*** Opening of Available data ***

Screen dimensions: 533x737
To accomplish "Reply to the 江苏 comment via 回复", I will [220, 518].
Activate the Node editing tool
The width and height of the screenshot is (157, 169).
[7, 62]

*** Close of Available data ***

• How to complete this task:
Every one of the entries must be printed exactly.

• Your solution:
Screen dimensions: 533x737
To accomplish "Reply to the 江苏 comment via 回复", I will [220, 518].
Activate the Node editing tool
The width and height of the screenshot is (157, 169).
[7, 62]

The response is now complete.